• **YOUR OBJECTIVE**: Filter the records below for the word "computer". Copy each line that holds it.

• **MATERIAL SHOWN**:
■ ■ ■ ■ ■

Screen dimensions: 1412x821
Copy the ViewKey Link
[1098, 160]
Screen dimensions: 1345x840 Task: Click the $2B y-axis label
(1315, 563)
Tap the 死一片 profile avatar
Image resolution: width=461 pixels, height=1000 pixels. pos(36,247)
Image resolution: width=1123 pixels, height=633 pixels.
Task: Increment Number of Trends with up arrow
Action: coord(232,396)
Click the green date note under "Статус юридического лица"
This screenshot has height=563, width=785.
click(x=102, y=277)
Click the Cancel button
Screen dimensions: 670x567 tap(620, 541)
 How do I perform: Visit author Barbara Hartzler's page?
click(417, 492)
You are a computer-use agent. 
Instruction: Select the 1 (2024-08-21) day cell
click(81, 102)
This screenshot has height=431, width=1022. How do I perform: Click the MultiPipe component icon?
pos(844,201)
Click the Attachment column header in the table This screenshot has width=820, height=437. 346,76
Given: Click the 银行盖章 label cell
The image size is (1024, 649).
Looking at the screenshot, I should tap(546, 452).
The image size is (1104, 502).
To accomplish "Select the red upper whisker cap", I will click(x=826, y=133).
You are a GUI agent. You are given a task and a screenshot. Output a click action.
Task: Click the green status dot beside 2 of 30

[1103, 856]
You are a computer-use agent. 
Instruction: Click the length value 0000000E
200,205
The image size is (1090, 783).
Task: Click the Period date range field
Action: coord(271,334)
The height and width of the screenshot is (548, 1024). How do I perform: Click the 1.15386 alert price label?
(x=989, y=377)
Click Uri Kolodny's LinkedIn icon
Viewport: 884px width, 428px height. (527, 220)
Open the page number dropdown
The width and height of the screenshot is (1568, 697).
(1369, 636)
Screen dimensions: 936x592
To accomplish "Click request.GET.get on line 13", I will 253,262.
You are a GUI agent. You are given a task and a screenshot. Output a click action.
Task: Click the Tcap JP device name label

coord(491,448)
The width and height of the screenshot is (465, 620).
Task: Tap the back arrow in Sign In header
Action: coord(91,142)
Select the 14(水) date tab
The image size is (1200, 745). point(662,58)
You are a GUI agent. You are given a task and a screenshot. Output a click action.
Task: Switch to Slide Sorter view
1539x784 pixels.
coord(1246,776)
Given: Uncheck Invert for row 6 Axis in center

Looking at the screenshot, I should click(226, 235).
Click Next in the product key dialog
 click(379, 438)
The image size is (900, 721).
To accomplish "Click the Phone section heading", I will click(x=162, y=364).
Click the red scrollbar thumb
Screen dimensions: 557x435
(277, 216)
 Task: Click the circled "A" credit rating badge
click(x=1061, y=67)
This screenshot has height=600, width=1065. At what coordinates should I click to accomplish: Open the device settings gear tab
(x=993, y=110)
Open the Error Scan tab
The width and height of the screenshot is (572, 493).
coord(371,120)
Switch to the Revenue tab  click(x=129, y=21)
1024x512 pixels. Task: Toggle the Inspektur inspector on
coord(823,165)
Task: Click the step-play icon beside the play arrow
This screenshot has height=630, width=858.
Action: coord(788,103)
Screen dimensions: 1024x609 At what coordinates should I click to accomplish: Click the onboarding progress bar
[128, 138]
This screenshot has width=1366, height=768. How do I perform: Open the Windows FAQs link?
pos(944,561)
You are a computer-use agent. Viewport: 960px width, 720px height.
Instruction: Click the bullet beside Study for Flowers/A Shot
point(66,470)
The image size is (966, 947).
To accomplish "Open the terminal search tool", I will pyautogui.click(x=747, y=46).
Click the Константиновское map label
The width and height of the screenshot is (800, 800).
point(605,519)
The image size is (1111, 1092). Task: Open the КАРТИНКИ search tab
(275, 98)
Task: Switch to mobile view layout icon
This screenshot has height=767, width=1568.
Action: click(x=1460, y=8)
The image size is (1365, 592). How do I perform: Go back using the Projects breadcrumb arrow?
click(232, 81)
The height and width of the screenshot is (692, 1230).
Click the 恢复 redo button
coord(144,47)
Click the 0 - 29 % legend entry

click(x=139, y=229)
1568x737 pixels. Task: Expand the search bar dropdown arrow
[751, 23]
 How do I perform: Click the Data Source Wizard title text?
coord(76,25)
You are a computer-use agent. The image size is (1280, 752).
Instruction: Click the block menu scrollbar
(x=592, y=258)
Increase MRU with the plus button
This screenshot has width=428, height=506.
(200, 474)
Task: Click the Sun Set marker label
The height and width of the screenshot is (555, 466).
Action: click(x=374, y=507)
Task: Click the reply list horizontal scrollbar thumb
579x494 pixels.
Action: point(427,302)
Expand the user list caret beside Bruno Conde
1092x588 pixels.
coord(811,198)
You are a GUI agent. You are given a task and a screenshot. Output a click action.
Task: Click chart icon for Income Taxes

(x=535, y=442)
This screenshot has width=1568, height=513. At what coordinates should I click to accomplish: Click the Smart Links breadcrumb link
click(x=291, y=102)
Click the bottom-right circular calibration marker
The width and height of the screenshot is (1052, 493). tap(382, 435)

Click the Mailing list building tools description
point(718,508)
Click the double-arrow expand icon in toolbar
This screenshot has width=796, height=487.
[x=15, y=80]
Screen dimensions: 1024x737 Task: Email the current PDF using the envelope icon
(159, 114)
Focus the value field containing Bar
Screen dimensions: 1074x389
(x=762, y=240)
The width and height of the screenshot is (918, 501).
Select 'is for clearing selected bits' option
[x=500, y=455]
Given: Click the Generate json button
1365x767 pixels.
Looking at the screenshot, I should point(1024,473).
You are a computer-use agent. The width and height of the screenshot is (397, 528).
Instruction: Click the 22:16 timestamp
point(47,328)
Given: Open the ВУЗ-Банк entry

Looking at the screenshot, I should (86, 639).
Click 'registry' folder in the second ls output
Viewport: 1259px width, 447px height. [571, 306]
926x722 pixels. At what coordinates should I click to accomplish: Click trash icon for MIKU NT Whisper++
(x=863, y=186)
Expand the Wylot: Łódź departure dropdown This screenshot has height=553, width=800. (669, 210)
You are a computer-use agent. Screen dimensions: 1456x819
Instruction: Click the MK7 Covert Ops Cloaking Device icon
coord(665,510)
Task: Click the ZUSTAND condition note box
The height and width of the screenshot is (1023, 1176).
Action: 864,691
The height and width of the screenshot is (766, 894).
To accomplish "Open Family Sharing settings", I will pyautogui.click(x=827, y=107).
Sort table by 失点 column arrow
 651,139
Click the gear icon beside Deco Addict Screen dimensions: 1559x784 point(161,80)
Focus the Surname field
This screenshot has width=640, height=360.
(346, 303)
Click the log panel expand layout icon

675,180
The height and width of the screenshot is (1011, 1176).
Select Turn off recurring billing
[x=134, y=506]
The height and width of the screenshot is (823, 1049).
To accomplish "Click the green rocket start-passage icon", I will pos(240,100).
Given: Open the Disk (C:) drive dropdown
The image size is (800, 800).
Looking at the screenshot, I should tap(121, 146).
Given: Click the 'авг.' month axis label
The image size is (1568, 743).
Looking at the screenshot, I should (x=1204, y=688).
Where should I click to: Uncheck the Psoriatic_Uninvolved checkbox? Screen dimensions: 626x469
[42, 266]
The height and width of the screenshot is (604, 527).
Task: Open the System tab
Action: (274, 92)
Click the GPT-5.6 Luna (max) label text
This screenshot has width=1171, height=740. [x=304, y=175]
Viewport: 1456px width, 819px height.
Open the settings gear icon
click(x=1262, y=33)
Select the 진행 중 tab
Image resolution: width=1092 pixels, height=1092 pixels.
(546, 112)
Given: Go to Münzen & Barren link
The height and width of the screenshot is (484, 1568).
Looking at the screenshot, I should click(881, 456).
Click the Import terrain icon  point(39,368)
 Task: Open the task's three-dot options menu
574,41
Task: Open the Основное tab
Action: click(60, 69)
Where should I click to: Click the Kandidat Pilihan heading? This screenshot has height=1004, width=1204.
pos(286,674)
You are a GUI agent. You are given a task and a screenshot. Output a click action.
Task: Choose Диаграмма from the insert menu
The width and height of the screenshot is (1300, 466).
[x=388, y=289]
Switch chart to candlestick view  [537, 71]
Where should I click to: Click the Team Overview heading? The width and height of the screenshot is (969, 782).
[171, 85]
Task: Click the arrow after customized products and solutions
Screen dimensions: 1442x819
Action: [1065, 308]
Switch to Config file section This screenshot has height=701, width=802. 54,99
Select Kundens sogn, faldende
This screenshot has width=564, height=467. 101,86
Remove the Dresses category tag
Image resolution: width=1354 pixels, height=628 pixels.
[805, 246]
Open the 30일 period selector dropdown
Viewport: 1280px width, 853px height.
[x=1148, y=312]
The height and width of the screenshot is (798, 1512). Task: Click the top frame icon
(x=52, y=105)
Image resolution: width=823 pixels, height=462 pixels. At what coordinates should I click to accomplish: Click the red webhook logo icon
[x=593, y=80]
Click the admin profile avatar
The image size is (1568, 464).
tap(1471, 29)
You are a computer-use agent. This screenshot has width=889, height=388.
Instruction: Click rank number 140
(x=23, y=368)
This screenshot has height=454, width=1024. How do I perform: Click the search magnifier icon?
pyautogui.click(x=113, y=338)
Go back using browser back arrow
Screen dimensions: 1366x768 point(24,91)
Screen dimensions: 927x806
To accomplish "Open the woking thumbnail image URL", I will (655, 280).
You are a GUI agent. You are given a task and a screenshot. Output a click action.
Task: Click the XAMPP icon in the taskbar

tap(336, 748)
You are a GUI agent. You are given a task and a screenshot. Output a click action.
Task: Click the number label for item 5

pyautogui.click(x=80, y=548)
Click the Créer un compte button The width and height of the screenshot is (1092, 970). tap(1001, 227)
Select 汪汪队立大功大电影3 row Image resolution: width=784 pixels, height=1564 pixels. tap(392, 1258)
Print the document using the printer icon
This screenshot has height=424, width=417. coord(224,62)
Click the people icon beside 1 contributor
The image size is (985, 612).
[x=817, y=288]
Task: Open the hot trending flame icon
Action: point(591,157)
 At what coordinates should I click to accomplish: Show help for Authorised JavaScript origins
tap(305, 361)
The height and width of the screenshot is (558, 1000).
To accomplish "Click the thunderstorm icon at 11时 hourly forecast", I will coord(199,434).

■ ■ ■ ■ ■

• **SOLVED EXERCISE**:
You are a computer-use agent. 
You are a computer-use agent. 
You are a computer-use agent. Viewport: 960px width, 720px height.
You are a computer-use agent. The image size is (1280, 752).
You are a computer-use agent. The width and height of the screenshot is (397, 528).
You are a computer-use agent. Screen dimensions: 1456x819
You are a computer-use agent. This screenshot has width=889, height=388.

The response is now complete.